Segment Open

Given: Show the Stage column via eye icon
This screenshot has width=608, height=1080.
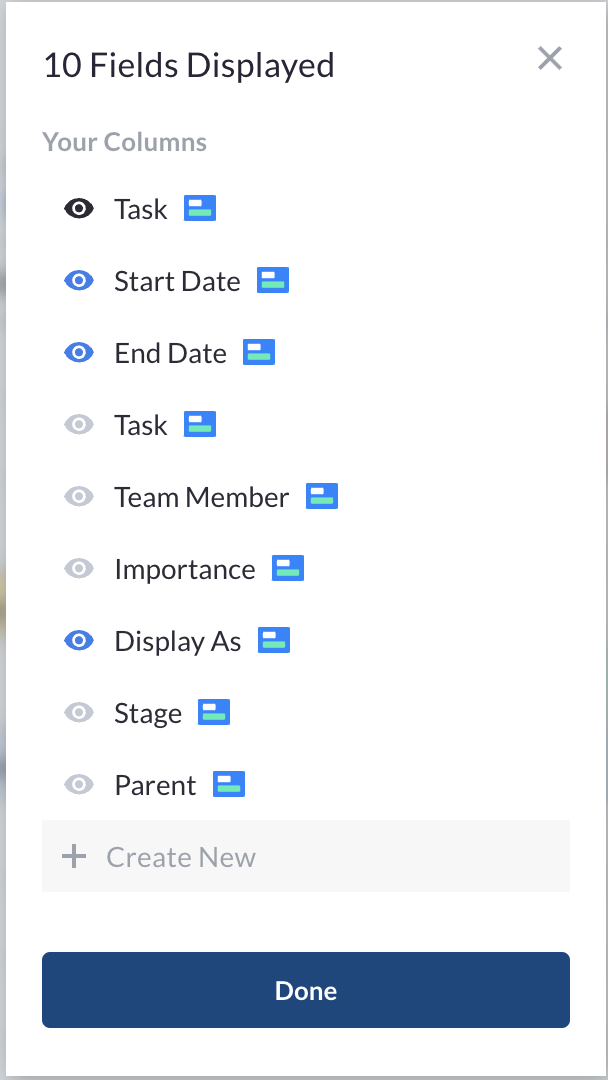Looking at the screenshot, I should pyautogui.click(x=79, y=712).
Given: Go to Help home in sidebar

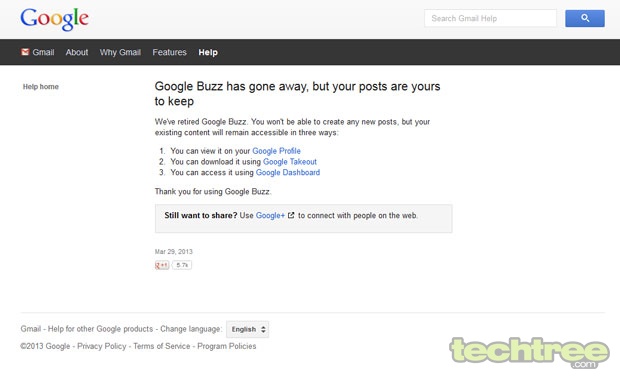Looking at the screenshot, I should tap(41, 87).

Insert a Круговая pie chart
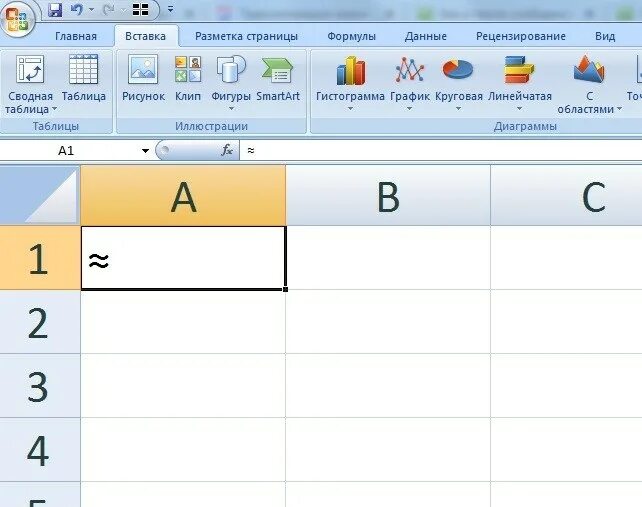pos(459,84)
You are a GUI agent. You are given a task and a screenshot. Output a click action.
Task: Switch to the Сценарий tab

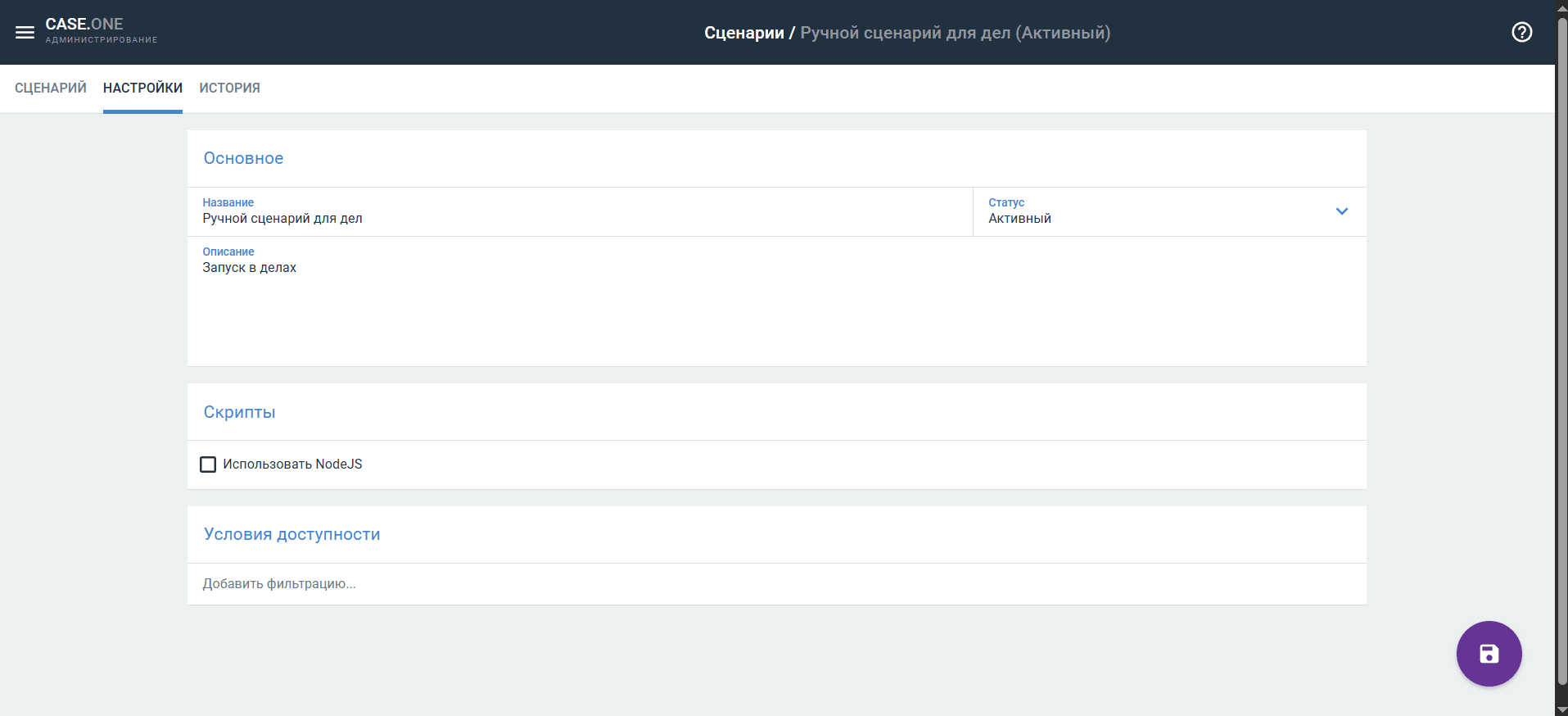[51, 88]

Segment Closed

What you are asked to do:
Repeat the records in full and exactly, leaving every picture out.

Response to this task:
Given: Show the Stage column via eye icon
This screenshot has width=608, height=1080.
Looking at the screenshot, I should pyautogui.click(x=79, y=712).
Given: Go to Help home in sidebar

Looking at the screenshot, I should tap(41, 87).

Insert a Круговая pie chart
pos(459,84)
You are a GUI agent. You are given a task and a screenshot. Output a click action.
Task: Switch to the Сценарий tab

[51, 88]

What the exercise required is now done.